I have the following code snippet:
#include <inttypes.h>
#include <stdio.h>
uint64_t
esp_func(void)
{
__asm__("movl %esp, %eax");
}
int
main()
{
uint32_t esp = 0;
__asm__("\t movl %%esp,%0" : "=r"(esp));
printf("esp: 0x%08x\n", esp);
printf("esp: 0x%08lx\n", esp_func());
return 0;
}
Which prints the following upon multiple executions:
❯ clang -g esp.c && ./a.out
esp: 0xbd3b7670
esp: 0x7f8c1c2c5140
❯ clang -g esp.c && ./a.out
esp: 0x403c9040
esp: 0x7f9ee8bd8140
❯ clang -g esp.c && ./a.out
esp: 0xb59b70f0
esp: 0x7fe301f8c140
❯ clang -g esp.c && ./a.out
esp: 0x6efa4110
esp: 0x7fd95941f140
❯ clang -g esp.c && ./a.out
esp: 0x144e72b0
esp: 0x7f246d4ef140
esp_func
shows that ASLR is active with 28 bits of entropy, which makes sense on my modern Linux kernel.
What doesn't make sense is the first value: why is it drastically different?
I took a look at the assembly and it looks weird...
// From main
0x00001150 55 push rbp
0x00001151 4889e5 mov rbp, rsp
0x00001154 4883ec10 sub rsp, 0x10
0x00001158 c745fc000000. mov dword [rbp-0x4], 0
0x0000115f c745f8000000. mov dword [rbp-0x8], 0
0x00001166 89e0 mov eax, esp ; Move esp to eax
0x00001168 8945f8 mov dword [rbp-0x8], eax ; Assign eax to my variable `esp`
0x0000116b 8b75f8 mov esi, dword [rbp-0x8]
0x0000116e 488d3d8f0e00. lea rdi, [0x00002004]
0x00001175 b000 mov al, 0
0x00001177 e8b4feffff call sym.imp.printf ; For whatever reason, the value in [rbp-0x8]
; is assigned here. Why?
// From esp_func
0x00001140 55 push rbp
0x00001141 4889e5 mov rbp, rsp
0x00001144 89e0 mov eax, esp ; Move esp to eax (same instruction as above)
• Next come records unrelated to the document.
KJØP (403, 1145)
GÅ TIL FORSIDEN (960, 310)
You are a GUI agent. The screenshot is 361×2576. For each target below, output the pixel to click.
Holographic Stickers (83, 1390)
0x00001146 488b45f8 mov rax, qword [rbp-0x8] ; This changes everything. What is this?
0x0000114a 5d pop rbp
0x0000114b c3 ret
0x0000114c 0f1f4000 nop dword [rax]
So my question is, what is in [rbp-0x8]
, how did it get there, and why are the two values different?
No, stack ASLR happens once at program startup. Relative adjustments to RSP between functions are fixed at compile time, and are just the small constants to make space for a function's local vars. (C99 variable-length arrays and alloca
do runtime-variable adjustments to RSP, but not random.)
Your program contains Undefined Behaviour and isn't actually printing RSP; instead some stack address left in a register by the previous printf
call (which appears to be a stack address, so its high bits do vary with ASLR). It tells you nothing about stack-pointer differences between functions, just how not to use GNU C inline asm.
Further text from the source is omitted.